And I would have stayed after that except Nan snatched me back.
The words, “She come back to me” and “own free will,” are some very powerful words (236). The reason why these words are so powerful, are because when someone leaves, you think that they are not going to come back. If you think about the free will of slaves during this time, it is very hard to imagine.

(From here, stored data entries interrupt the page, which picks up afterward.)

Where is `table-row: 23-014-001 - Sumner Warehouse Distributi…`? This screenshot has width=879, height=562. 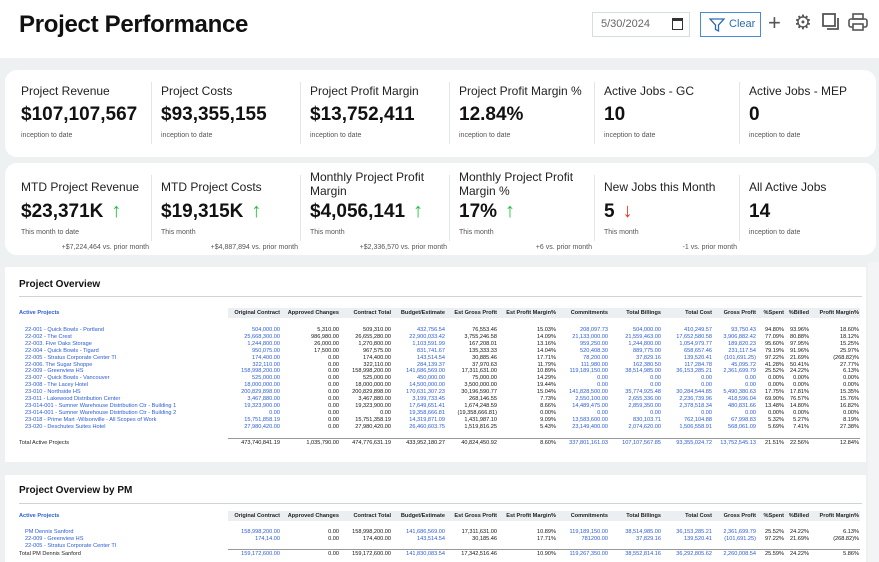
table-row: 23-014-001 - Sumner Warehouse Distributi… is located at coordinates (440, 406).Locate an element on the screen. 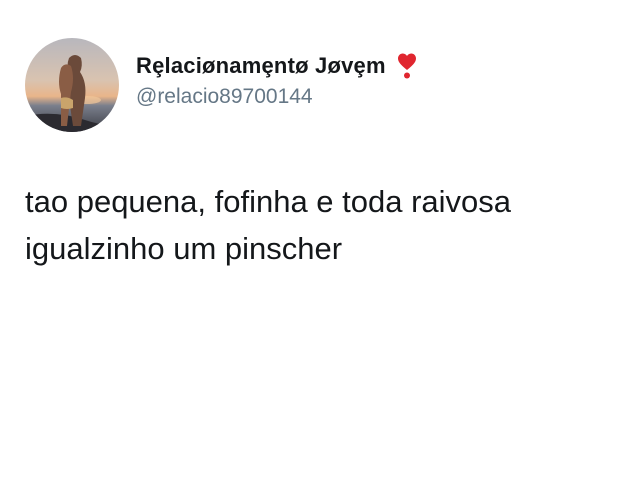 This screenshot has width=640, height=480. heart-exclamation-icon is located at coordinates (406, 66).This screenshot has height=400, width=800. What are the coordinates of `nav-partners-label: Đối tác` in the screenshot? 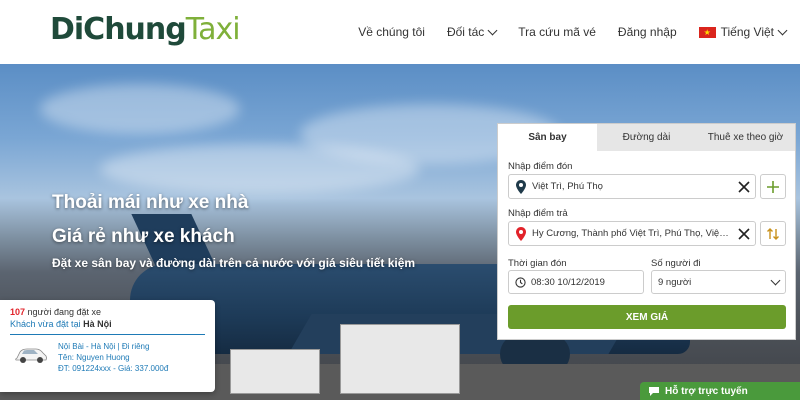 It's located at (466, 32).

In chapter 21, it begins with Sethe’s monologue about Beloved and how Beloved is “my daughter, she mine.. She come back to me of her own free will…” (236). There are a lot of complications when Beloved returns, and Sethe confronts them in her monologue. The idea that she thinks, “how if i hadn't killed her she would have died and that's something I could not bear to happen to her.” (236). How do we know this would actually happen? For all we know she has stayed alive, why does she feel that her own children would not survive? Does she believe she is stronger than what her own children will be when they are older? Looking at this through a feminist lens I can't help but think why would she think she is stronger than her own children? Why does she feel as if she has the ability to stay alive, but her children will not? And if so, is this why she primarily didn’t kill her boys? Did she think that just hurting them was enough, but did not actually try to kill them like she did with Beloved and was so close to doing to Denver? Does she think the boys had a better chance of surviving, or did she not think at all about how she was going to hurt her own children?

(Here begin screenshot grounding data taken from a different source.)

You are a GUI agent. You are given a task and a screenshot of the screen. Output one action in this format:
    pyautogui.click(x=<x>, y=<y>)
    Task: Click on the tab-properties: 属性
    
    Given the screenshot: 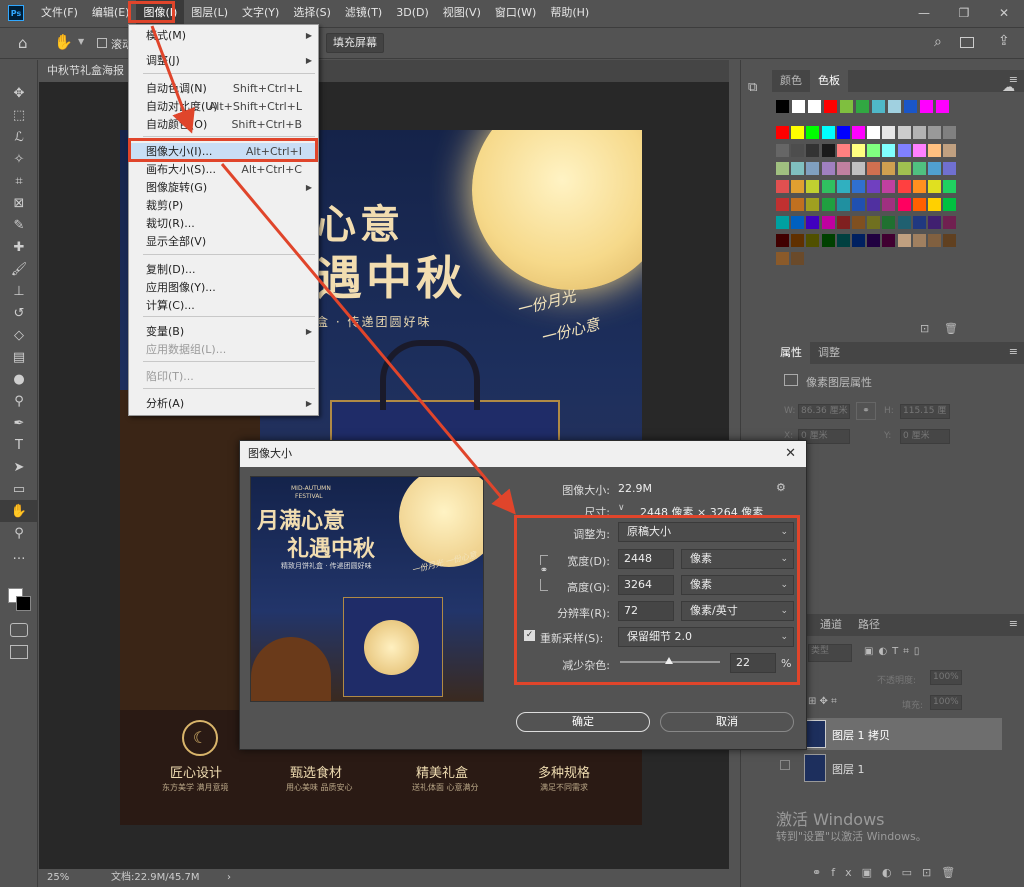 What is the action you would take?
    pyautogui.click(x=791, y=353)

When Sethe says, “Nobody will ever get my milk no more except my own children ...I know what it is like to be without the milk that belongs to you;..”(236), the reference to milk is very powerful. It’s powerful because she is talking about her own mother here. How she was deprived from her own mother’s milk. The white children drank from her mom, as the white children drank Sethe’s milk. Sethe does not like how her own children are not drinking from her. She will not let this again happen to Beloved. Beloved will have the love and care from Sethe. While reading this through a feminist lens I discovered that there is no masculinity in the fact that she gets her milk stolen from her by men. She got tied down while they stole her milk. She is seen as weak. She is not able to provide for her own children. Milk can only be provided by women, and not men. It is disgusting that men take this away from her. She feels as if this was the worst thing that happened to Sethe, because she knows how it is to not have her owns mother’s milk. That connection is lost and she does not want Beloved to have that relationship broken.

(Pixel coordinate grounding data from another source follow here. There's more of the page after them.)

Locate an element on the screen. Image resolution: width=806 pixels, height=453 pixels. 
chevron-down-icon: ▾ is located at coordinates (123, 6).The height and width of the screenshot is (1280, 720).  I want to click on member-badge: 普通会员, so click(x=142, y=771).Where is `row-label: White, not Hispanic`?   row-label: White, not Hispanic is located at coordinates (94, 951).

Lastly, from analyzing this passage I realized that Sethe mentions a lot about how Beloved will “understand” (236). This was mentioned a few times. This seems as if she is trying to convince herself that Beloved will understand exactly how Sethe feels. While looking at this through a feminist lens I also could tell that women are seen as forgiving. Females are also able to understand emotionally and physically, so do men, but not as much as women. Comparing this to how Paul D left Sethe and did not allow Sethe to explain to him why she killed her own children. He left and was not understanding nor forgiving, while Beloved managed to forgive Sethe, and so did Denver. While the two boys of Sethe did not forgive her, but ran away from her. This makes me think that women were primarily seen as forgiving and understanding in Beloved.